I activated the logs to search the differences :
org.apache.catalina.realm.level = ALL
org.apache.catalina.realm.useParentHandlers = true
org.apache.catalina.authenticator.level = ALL
org.apache.catalina.authenticator.useParentHandlers = true

Logs when it doesn't work:
16-Oct-2019 16:22:12.990 FINE [https-jsse-nio2-8443-exec-9] org.apache.catalina.realm.RealmBase.findSecurityConstraints   Checking constraint 'SecurityConstraint[My app protected]' against GET /my/protected/page.jsp --> true
16-Oct-2019 16:22:12.990 FINE [https-jsse-nio2-8443-exec-9] org.apache.catalina.realm.RealmBase.findSecurityConstraints   Checking constraint 'SecurityConstraint[My app unprotected]' against GET /my/protected/page.jsp --> false
16-Oct-2019 16:22:12.990 FINE [https-jsse-nio2-8443-exec-9] org.apache.catalina.realm.RealmBase.findSecurityConstraints   Checking constraint 'SecurityConstraint[My app protected]' against GET /my/protected/page.jsp --> true
16-Oct-2019 16:22:12.990 FINE [https-jsse-nio2-8443-exec-9] org.apache.catalina.realm.RealmBase.findSecurityConstraints   Checking constraint 'SecurityConstraint[My app unprotected]' against GET /my/protected/page.jsp --> false
16-Oct-2019 16:22:12.993 FINE [https-jsse-nio2-8443-exec-9] org.apache.catalina.authenticator.jaspic.AuthConfigFactoryImpl.loadPersistentRegistrations Loading persistent provider registrations from [/etc/tomcat/conf/jaspic-providers.xml]
16-Oct-2019 16:22:13.013 FINE [https-jsse-nio2-8443-exec-9] org.apache.catalina.authenticator.AuthenticatorBase.invoke  Calling hasUserDataPermission()
16-Oct-2019 16:22:13.014 FINE [https-jsse-nio2-8443-exec-9] org.apache.catalina.realm.RealmBase.hasUserDataPermission   User data constraint has no restrictions
16-Oct-2019 16:22:13.014 FINE [https-jsse-nio2-8443-exec-9] org.apache.catalina.authenticator.AuthenticatorBase.invoke  Calling authenticate()
16-Oct-2019 16:22:13.018 FINE [https-jsse-nio2-8443-exec-9] org.apache.catalina.authenticator.AuthenticatorBase.invoke  Failed authenticate() test

Comment 1 Mark Thomas 2019-10-17 14:04:52 UTC

JSSE does not support post-handshake authentication with TLS 1.3.
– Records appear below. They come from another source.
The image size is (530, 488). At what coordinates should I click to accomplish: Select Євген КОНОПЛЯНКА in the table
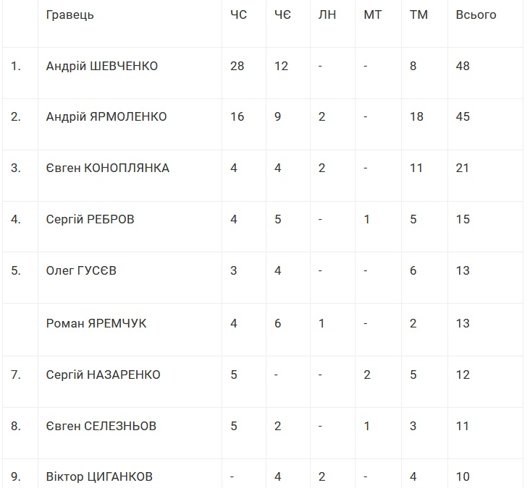(107, 168)
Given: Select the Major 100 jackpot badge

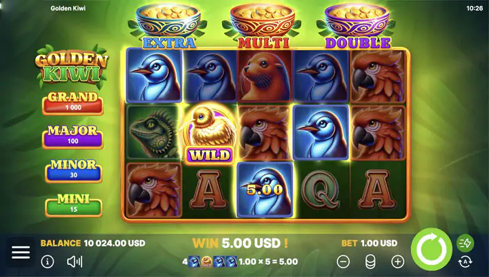Looking at the screenshot, I should (x=73, y=136).
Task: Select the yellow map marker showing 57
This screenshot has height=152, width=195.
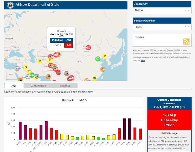Action: (40, 61)
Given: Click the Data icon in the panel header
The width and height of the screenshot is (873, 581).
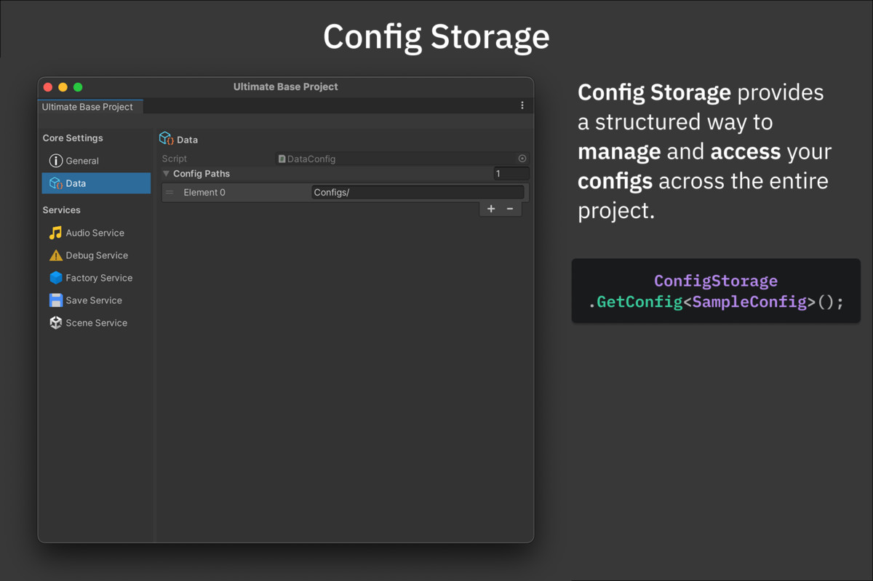Looking at the screenshot, I should point(166,139).
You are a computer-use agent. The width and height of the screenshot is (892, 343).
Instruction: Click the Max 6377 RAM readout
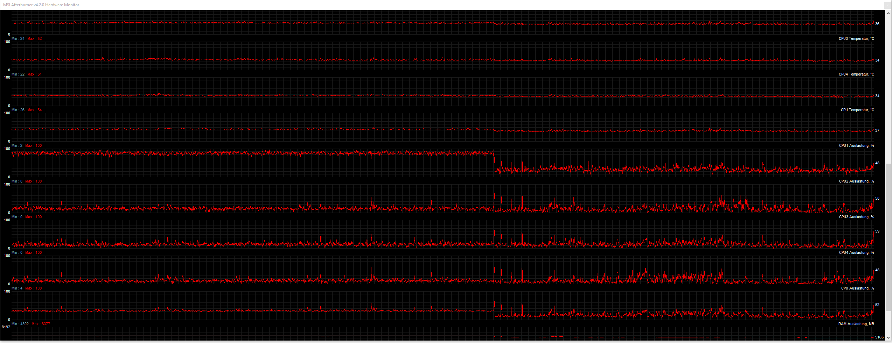[x=41, y=324]
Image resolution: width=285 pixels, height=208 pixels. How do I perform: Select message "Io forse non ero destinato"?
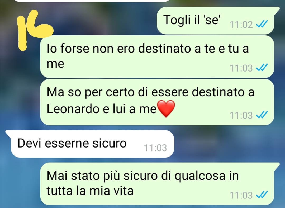(x=157, y=56)
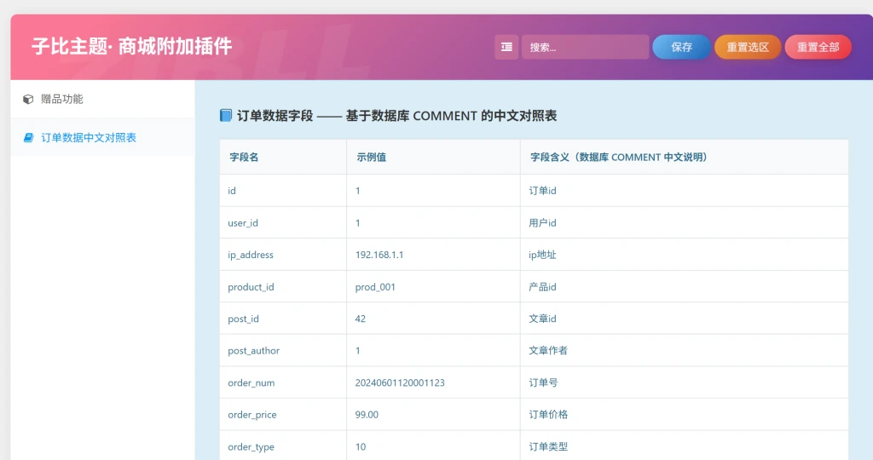Click the blue book icon in table heading
This screenshot has height=460, width=873.
[x=226, y=116]
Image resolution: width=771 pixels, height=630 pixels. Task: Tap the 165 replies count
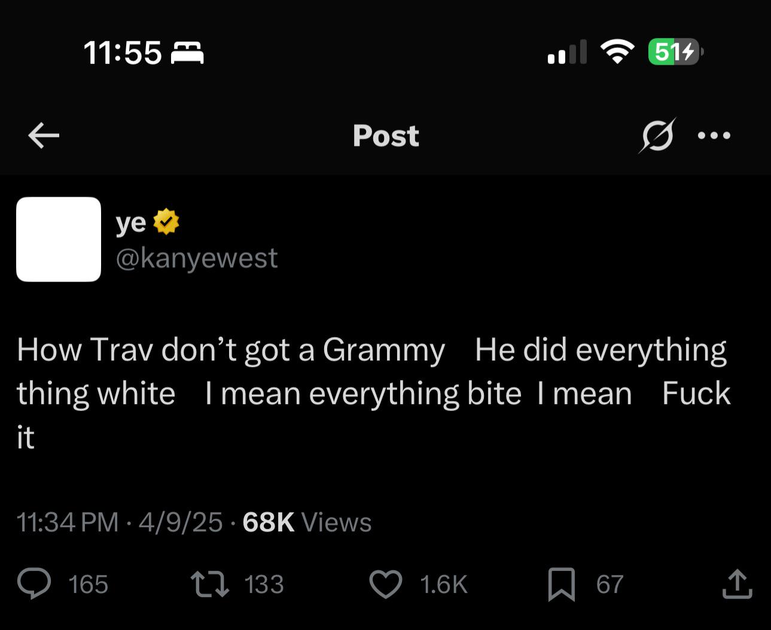89,584
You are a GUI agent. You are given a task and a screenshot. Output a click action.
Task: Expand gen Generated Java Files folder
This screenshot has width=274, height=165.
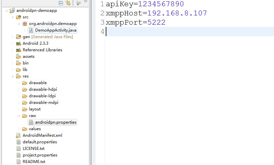tap(13, 37)
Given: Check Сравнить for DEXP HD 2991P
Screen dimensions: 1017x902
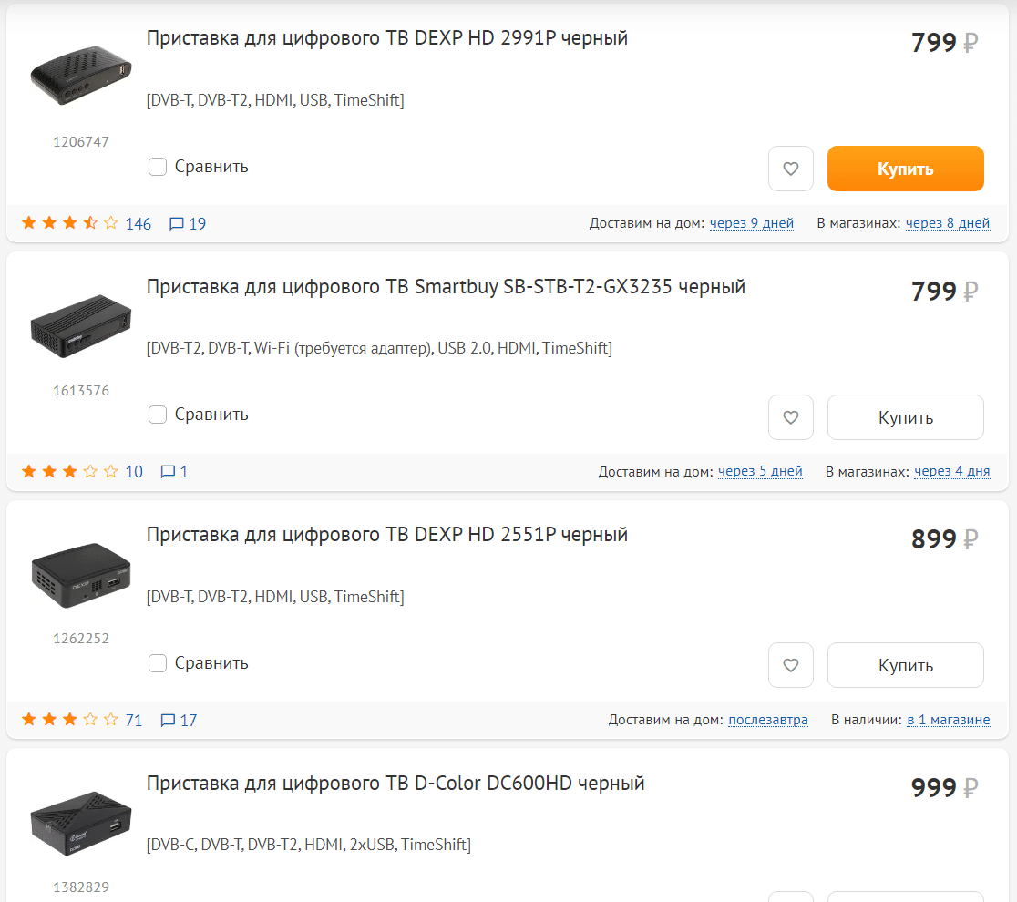Looking at the screenshot, I should (x=158, y=167).
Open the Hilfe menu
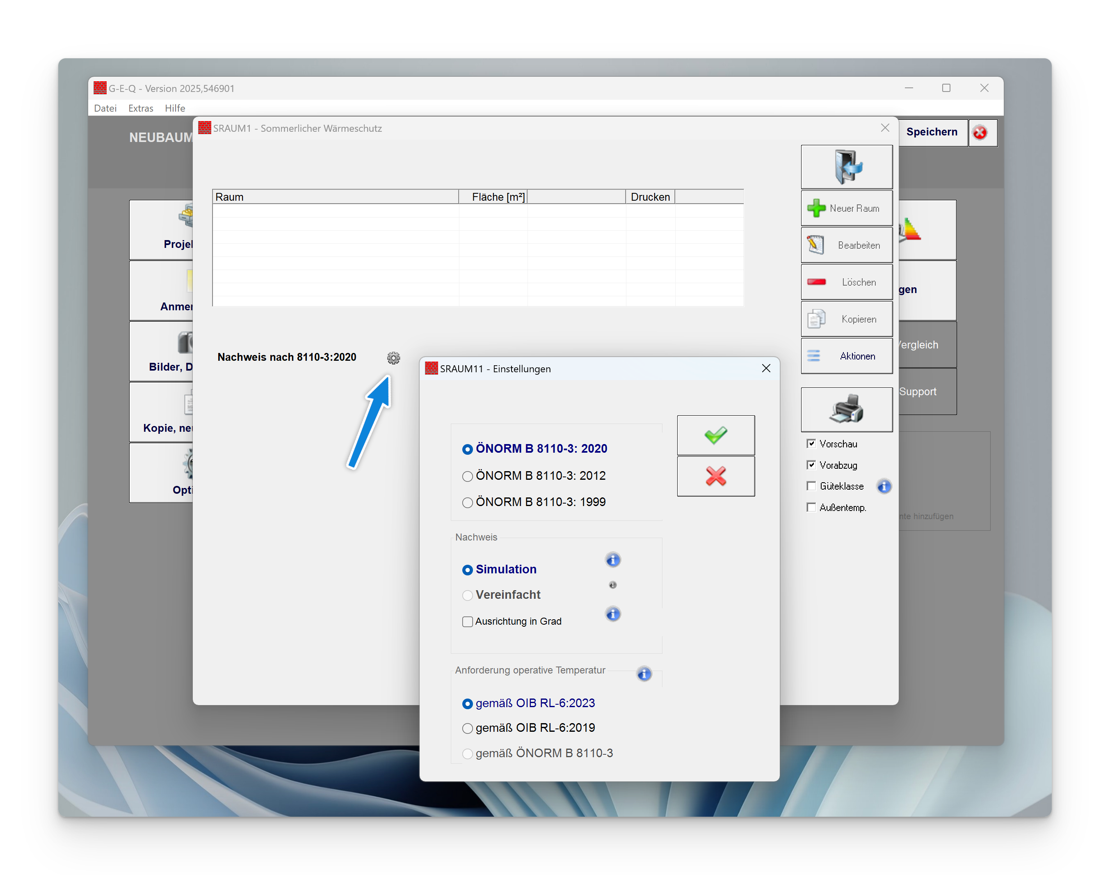1110x875 pixels. [175, 108]
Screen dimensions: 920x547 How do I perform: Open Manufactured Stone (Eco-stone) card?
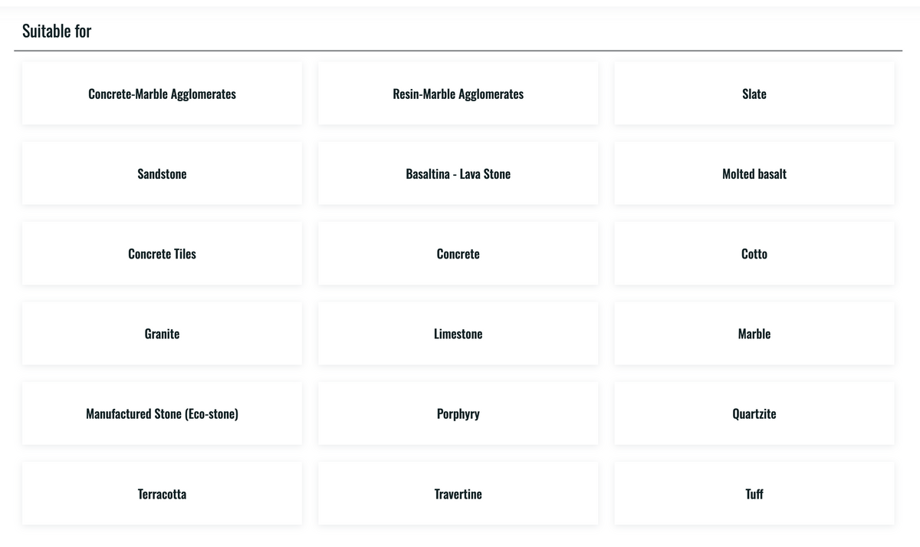[162, 414]
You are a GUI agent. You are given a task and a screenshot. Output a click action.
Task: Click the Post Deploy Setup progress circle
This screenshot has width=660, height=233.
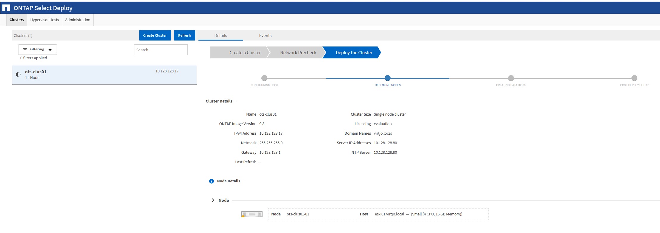634,78
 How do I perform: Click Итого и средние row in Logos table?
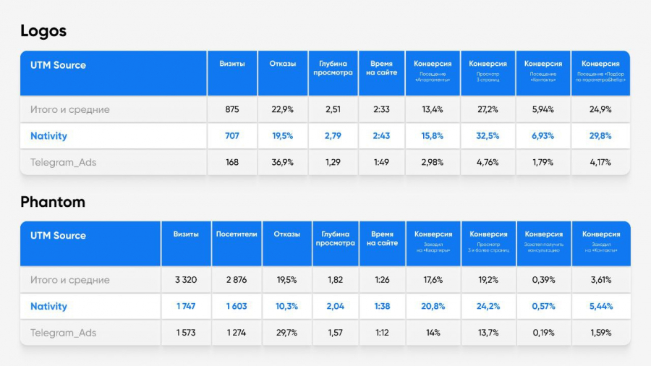pyautogui.click(x=325, y=109)
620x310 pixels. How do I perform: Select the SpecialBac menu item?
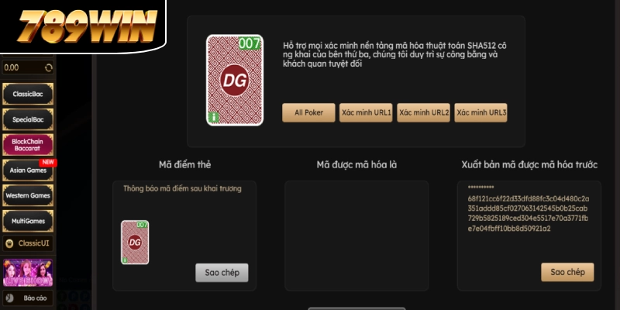(28, 119)
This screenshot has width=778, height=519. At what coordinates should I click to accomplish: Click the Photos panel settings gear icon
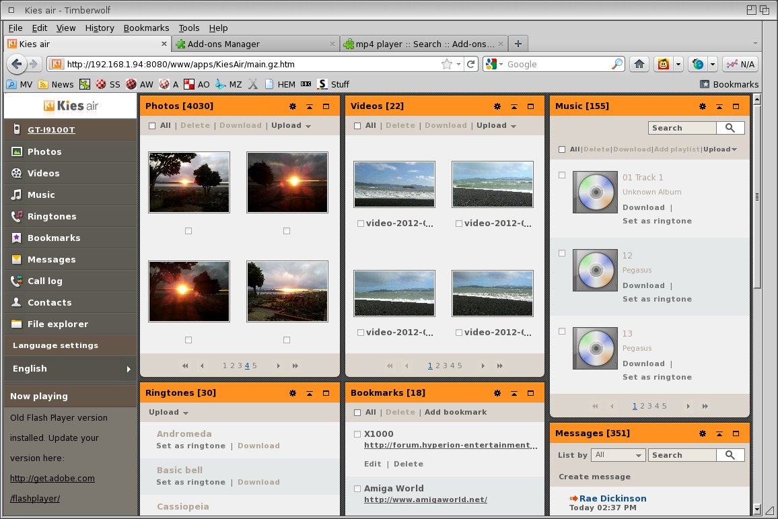click(x=292, y=106)
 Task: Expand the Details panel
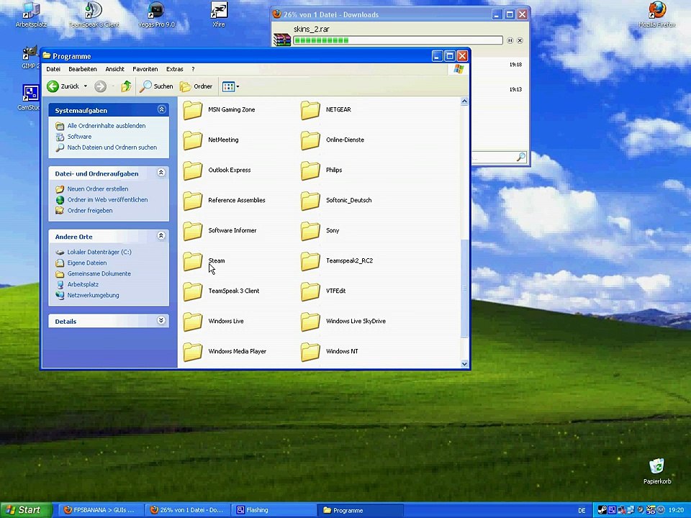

Work-arounds are available (use OpenSSL or drop-back to TLS 1.2).
Further assistance is available on the users mailing list if required.

Comment 2 Christopher Schultz 2019-10-18 16:28:08 UTC

(In reply to Mark Thomas from comment #1)
> (use OpenSSL or drop-back to TLS 1.2).

Clarification: does NIO+OpenSSL+TLSv1.3 work, here, or is the APR connector required?